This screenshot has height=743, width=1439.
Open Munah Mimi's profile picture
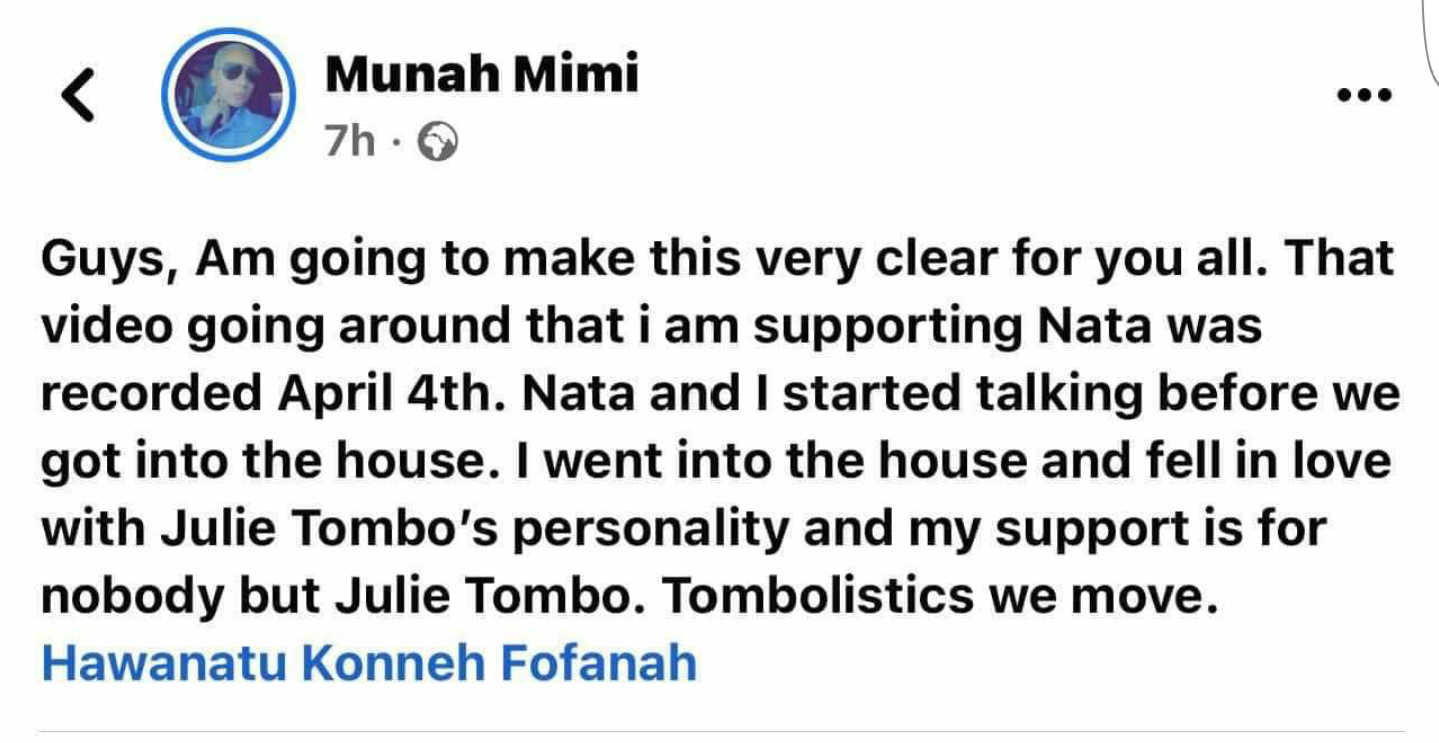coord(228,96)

--

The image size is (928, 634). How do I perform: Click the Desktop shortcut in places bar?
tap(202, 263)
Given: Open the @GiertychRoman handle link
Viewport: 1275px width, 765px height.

* * *

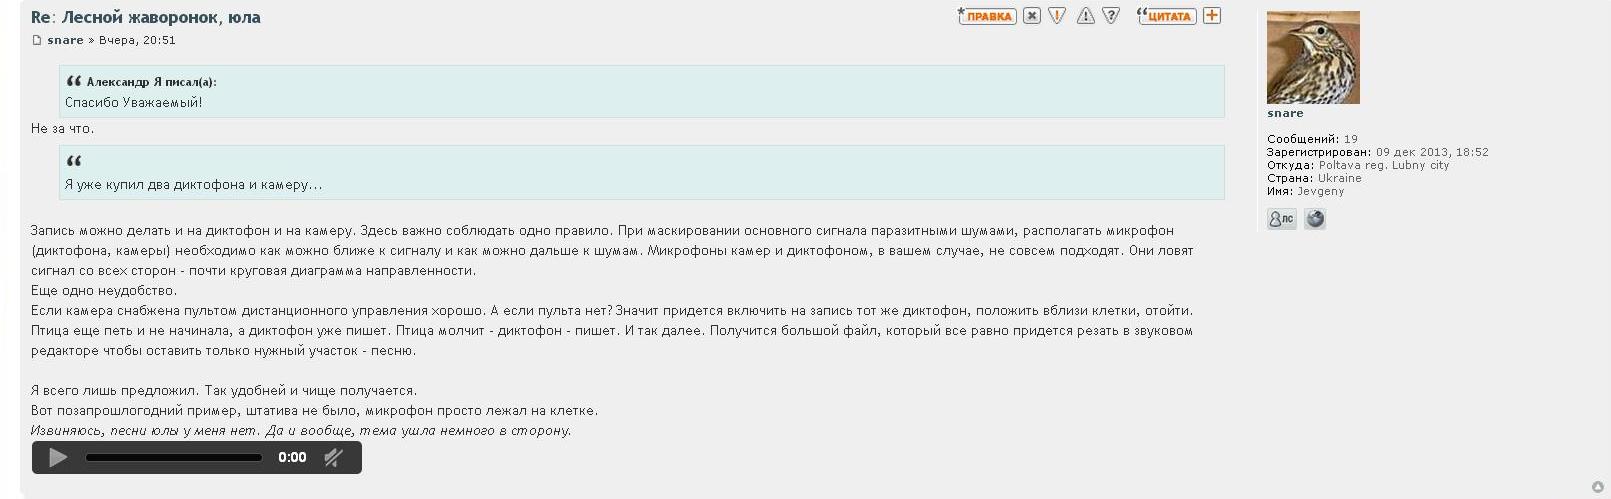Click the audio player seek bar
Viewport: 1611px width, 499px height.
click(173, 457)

TASK ITEM.
Repeat word for word the lines above that run from the line containing "The image size" through the line containing "Viewport: 1275px width, 765px height.", both ends included, and nothing else.

SOLVED PROBLEM.
The image size is (928, 634). How do I perform: Click the Desktop shortcut in places bar?
tap(202, 263)
Given: Open the @GiertychRoman handle link
Viewport: 1275px width, 765px height.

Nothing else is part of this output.